[Source data]
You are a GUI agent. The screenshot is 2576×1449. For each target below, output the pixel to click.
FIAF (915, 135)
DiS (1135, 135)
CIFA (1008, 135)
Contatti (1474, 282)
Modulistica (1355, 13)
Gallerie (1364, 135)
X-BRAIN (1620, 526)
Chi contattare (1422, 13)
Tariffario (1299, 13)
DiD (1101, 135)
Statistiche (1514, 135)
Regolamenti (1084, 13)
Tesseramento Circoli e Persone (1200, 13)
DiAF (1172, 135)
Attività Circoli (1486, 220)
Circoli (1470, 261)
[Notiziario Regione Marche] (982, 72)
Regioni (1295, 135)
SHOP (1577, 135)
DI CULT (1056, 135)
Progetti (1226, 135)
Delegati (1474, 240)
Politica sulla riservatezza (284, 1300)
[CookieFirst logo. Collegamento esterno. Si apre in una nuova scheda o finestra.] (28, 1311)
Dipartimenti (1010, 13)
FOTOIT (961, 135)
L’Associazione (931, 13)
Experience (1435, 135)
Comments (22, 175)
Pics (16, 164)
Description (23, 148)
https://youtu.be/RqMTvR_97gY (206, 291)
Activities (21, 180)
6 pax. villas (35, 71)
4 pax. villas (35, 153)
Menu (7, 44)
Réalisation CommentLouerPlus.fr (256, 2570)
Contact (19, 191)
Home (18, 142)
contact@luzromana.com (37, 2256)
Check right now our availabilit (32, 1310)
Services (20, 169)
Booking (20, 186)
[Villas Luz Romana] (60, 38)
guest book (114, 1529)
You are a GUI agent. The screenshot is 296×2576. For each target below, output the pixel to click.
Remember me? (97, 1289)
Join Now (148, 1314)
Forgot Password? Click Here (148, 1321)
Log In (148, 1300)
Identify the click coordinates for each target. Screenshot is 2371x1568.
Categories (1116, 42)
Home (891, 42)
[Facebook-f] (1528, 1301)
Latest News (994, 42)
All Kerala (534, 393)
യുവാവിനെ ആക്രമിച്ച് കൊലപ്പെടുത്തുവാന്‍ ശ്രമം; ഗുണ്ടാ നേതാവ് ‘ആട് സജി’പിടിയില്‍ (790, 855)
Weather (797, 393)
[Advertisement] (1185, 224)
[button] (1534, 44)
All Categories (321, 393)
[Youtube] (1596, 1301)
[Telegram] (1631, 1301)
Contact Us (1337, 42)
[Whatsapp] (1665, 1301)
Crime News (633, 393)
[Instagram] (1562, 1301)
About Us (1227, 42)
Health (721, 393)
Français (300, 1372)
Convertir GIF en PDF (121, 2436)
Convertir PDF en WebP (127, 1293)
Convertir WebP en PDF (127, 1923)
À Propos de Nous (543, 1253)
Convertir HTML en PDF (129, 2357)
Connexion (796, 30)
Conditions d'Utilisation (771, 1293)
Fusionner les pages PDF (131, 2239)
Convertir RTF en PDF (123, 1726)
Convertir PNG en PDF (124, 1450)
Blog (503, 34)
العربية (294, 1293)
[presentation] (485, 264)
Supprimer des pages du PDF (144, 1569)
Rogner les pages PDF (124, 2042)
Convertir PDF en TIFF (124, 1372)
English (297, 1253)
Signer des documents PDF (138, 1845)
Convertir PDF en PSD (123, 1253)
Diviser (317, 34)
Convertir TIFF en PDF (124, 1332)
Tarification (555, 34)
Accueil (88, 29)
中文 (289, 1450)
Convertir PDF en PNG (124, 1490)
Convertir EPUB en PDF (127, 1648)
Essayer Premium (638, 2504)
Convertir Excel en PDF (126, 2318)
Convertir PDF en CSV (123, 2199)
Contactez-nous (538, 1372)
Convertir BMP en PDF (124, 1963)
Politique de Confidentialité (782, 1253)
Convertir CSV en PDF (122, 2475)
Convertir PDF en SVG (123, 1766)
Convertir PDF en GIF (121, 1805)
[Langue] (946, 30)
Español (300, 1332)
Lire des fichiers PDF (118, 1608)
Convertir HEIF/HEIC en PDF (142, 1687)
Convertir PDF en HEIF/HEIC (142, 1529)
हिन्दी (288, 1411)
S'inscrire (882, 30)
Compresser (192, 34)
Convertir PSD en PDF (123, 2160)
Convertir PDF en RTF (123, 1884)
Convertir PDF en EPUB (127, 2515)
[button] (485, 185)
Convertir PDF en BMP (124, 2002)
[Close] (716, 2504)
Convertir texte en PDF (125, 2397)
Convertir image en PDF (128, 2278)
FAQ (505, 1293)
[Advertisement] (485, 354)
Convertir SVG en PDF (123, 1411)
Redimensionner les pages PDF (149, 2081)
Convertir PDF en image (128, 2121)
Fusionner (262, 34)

[WORK ITEM] All lines from the one containing "Convertir texte en PDF (125, 2397)" through the final line of the records above are to be set down exactly, and no other line is to appear.

[ANSWER AREA]
Convertir texte en PDF (125, 2397)
Convertir image en PDF (128, 2278)
FAQ (505, 1293)
[Advertisement] (485, 354)
Convertir SVG en PDF (123, 1411)
Redimensionner les pages PDF (149, 2081)
Convertir PDF en image (128, 2121)
Fusionner (262, 34)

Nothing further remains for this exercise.